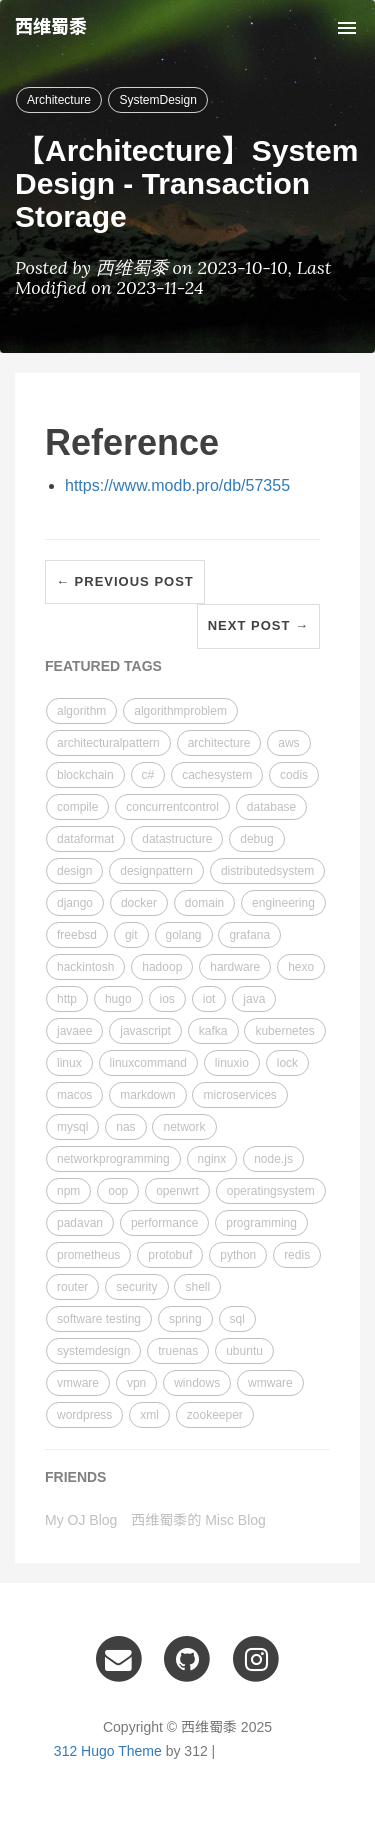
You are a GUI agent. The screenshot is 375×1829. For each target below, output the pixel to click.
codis (294, 775)
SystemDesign (157, 100)
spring (185, 1319)
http (67, 999)
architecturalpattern (108, 743)
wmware (270, 1383)
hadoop (162, 967)
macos (74, 1095)
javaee (74, 1031)
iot (209, 999)
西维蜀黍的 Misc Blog (198, 1520)
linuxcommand (148, 1063)
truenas (178, 1351)
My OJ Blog (81, 1520)
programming (261, 1223)
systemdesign (93, 1351)
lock (287, 1063)
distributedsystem (267, 871)
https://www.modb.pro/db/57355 (177, 485)
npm (68, 1191)
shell (197, 1287)
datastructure (177, 839)
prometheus (88, 1255)
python (238, 1255)
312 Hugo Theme (108, 1751)
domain (204, 903)
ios (167, 999)
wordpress (84, 1415)
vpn (136, 1383)
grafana (249, 935)
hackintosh (85, 967)
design (74, 871)
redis (297, 1255)
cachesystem (217, 775)
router (72, 1287)
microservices (239, 1095)
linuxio (232, 1063)
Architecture (59, 100)
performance (164, 1223)
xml (149, 1415)
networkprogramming (113, 1159)
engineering (283, 903)
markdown (147, 1095)
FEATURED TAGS (103, 666)
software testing (99, 1319)
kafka (213, 1031)
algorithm (81, 711)
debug (256, 839)
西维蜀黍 (51, 27)
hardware (235, 967)
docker (139, 903)
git (131, 935)
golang (184, 935)
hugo (118, 999)
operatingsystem (271, 1191)
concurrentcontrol (172, 807)
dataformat (85, 839)
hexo (301, 967)
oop (118, 1191)
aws (288, 743)
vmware (78, 1383)
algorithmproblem (180, 711)
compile (77, 807)
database (271, 807)
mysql (72, 1127)
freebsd (77, 935)
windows (197, 1383)
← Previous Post (125, 581)
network (184, 1127)
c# (148, 775)
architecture (219, 743)
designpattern (156, 871)
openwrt (177, 1191)
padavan (80, 1223)
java (254, 999)
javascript (145, 1031)
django (75, 903)
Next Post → (258, 625)
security (136, 1287)
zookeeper (215, 1415)
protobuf (170, 1255)
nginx (212, 1159)
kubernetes (284, 1031)
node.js (273, 1159)
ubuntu (244, 1351)
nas (125, 1127)
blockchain (85, 775)
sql (237, 1319)
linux (69, 1063)
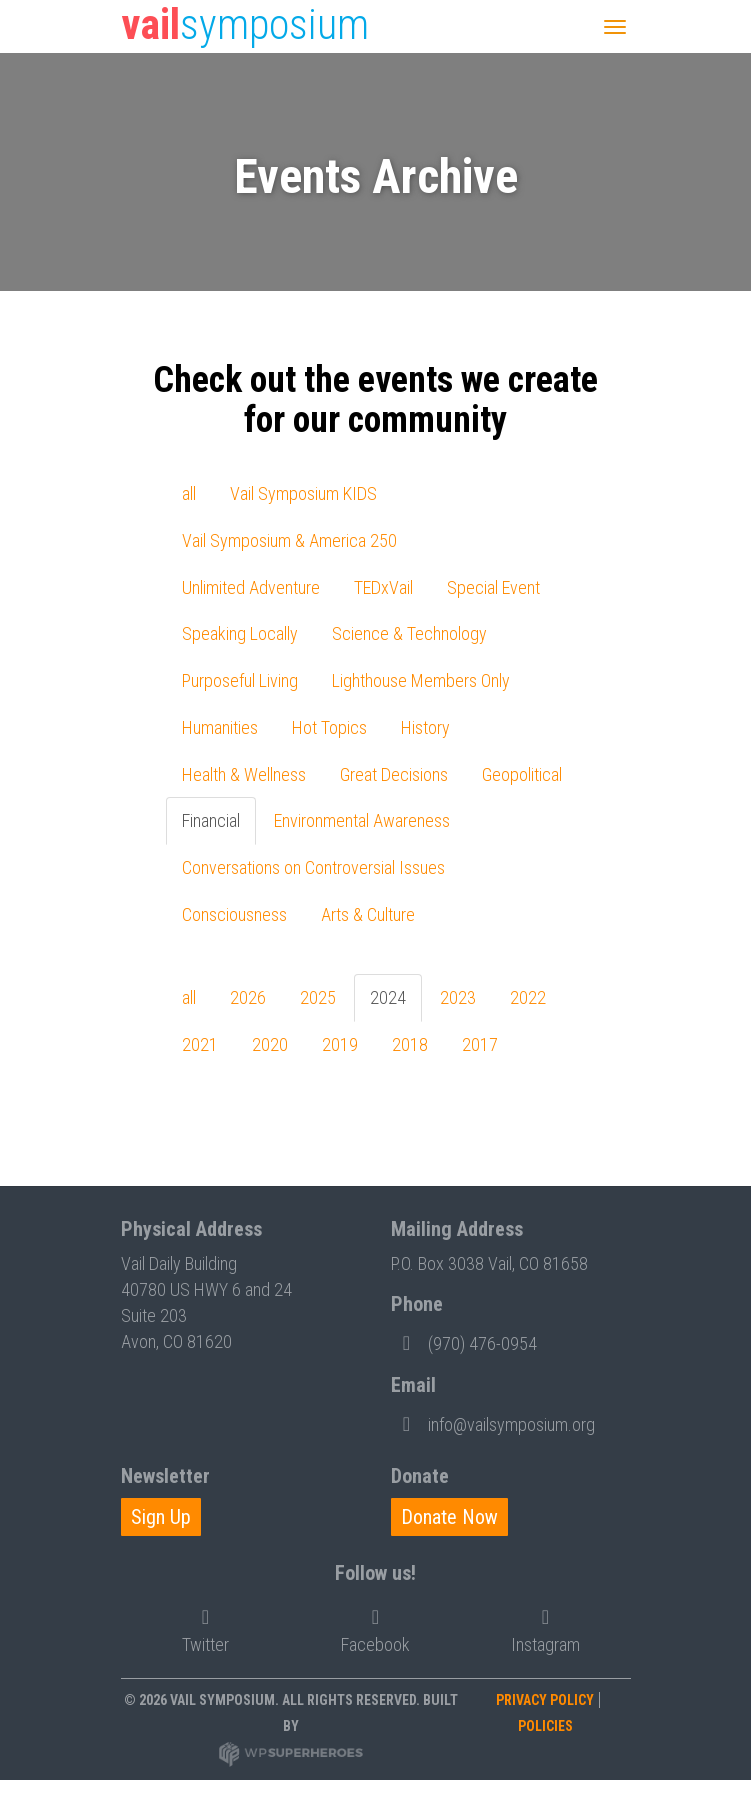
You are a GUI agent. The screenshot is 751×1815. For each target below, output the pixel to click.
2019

GIVEN REQUEST: Copy every line of the records above word for word, but leave out the pictures.

TASK RESPONSE:
You are a GUI agent. The screenshot is 375×1829. For each target below, output the pixel to click.
codis (294, 775)
SystemDesign (157, 100)
spring (185, 1319)
http (67, 999)
architecturalpattern (108, 743)
wmware (270, 1383)
hadoop (162, 967)
macos (74, 1095)
javaee (74, 1031)
iot (209, 999)
西维蜀黍的 Misc Blog (198, 1520)
linuxcommand (148, 1063)
truenas (178, 1351)
My OJ Blog (81, 1520)
programming (261, 1223)
systemdesign (93, 1351)
lock (287, 1063)
distributedsystem (267, 871)
https://www.modb.pro/db/57355 (177, 485)
npm (68, 1191)
shell (197, 1287)
datastructure (177, 839)
prometheus (88, 1255)
python (238, 1255)
312 Hugo Theme (108, 1751)
domain (204, 903)
ios (167, 999)
wordpress (84, 1415)
vpn (136, 1383)
grafana (249, 935)
hackintosh (85, 967)
design (74, 871)
redis (297, 1255)
cachesystem (217, 775)
router (72, 1287)
microservices (239, 1095)
linuxio (232, 1063)
Architecture (59, 100)
performance (164, 1223)
xml (149, 1415)
networkprogramming (113, 1159)
engineering (283, 903)
markdown (147, 1095)
FEATURED TAGS (103, 666)
software testing (99, 1319)
kafka (213, 1031)
algorithm (81, 711)
debug (256, 839)
西维蜀黍 (51, 27)
hardware (235, 967)
docker (139, 903)
git (131, 935)
golang (184, 935)
hugo (118, 999)
operatingsystem (271, 1191)
concurrentcontrol (172, 807)
dataformat (85, 839)
hexo (301, 967)
oop (118, 1191)
aws (288, 743)
vmware (78, 1383)
algorithmproblem (180, 711)
compile (77, 807)
database (271, 807)
mysql (72, 1127)
freebsd (77, 935)
windows (197, 1383)
← Previous Post (125, 581)
network (184, 1127)
c# (148, 775)
architecture (219, 743)
designpattern (156, 871)
openwrt (177, 1191)
padavan (80, 1223)
java (254, 999)
javascript (145, 1031)
django (75, 903)
Next Post → (258, 625)
security (136, 1287)
zookeeper (215, 1415)
protobuf (170, 1255)
nginx (212, 1159)
kubernetes (284, 1031)
node.js (273, 1159)
ubuntu (244, 1351)
nas (125, 1127)
blockchain (85, 775)
sql (237, 1319)
linux (69, 1063)
You are a GUI agent. The screenshot is 751×1815. For each target below, output the pixel to click.
2019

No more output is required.